**What to produce:**
Change each "Instruction" to "Command" in the lines below, keeping every other part of the lines the same.

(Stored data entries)

▼▼▼

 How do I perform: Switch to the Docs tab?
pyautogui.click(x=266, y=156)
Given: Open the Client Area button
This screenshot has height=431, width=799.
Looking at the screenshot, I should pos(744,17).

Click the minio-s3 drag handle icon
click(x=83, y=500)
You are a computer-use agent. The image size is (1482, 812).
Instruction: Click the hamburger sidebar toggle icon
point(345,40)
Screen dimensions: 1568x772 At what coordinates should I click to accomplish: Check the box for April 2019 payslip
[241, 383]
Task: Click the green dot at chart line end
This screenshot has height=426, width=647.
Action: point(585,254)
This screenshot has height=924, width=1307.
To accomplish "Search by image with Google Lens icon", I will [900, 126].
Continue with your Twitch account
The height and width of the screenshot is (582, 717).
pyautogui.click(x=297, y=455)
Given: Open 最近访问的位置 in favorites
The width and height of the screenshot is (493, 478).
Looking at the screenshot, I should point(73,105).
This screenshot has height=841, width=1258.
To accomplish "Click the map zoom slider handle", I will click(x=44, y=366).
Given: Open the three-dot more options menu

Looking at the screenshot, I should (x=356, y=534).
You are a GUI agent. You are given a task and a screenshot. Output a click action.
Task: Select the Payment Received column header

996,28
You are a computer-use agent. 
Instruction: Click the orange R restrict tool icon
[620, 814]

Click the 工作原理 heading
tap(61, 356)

▲▲▲

**Full answer:**
 How do I perform: Switch to the Docs tab?
pyautogui.click(x=266, y=156)
Given: Open the Client Area button
This screenshot has height=431, width=799.
Looking at the screenshot, I should pos(744,17).

Click the minio-s3 drag handle icon
click(x=83, y=500)
You are a computer-use agent. The image size is (1482, 812).
Command: Click the hamburger sidebar toggle icon
point(345,40)
Screen dimensions: 1568x772 At what coordinates should I click to accomplish: Check the box for April 2019 payslip
[241, 383]
Task: Click the green dot at chart line end
This screenshot has height=426, width=647.
Action: point(585,254)
This screenshot has height=924, width=1307.
To accomplish "Search by image with Google Lens icon", I will [900, 126].
Continue with your Twitch account
The height and width of the screenshot is (582, 717).
pyautogui.click(x=297, y=455)
Given: Open 最近访问的位置 in favorites
The width and height of the screenshot is (493, 478).
Looking at the screenshot, I should point(73,105).
This screenshot has height=841, width=1258.
To accomplish "Click the map zoom slider handle", I will click(x=44, y=366).
Given: Open the three-dot more options menu

Looking at the screenshot, I should (x=356, y=534).
You are a GUI agent. You are given a task and a screenshot. Output a click action.
Task: Select the Payment Received column header

996,28
You are a computer-use agent. 
Command: Click the orange R restrict tool icon
[620, 814]

Click the 工作原理 heading
tap(61, 356)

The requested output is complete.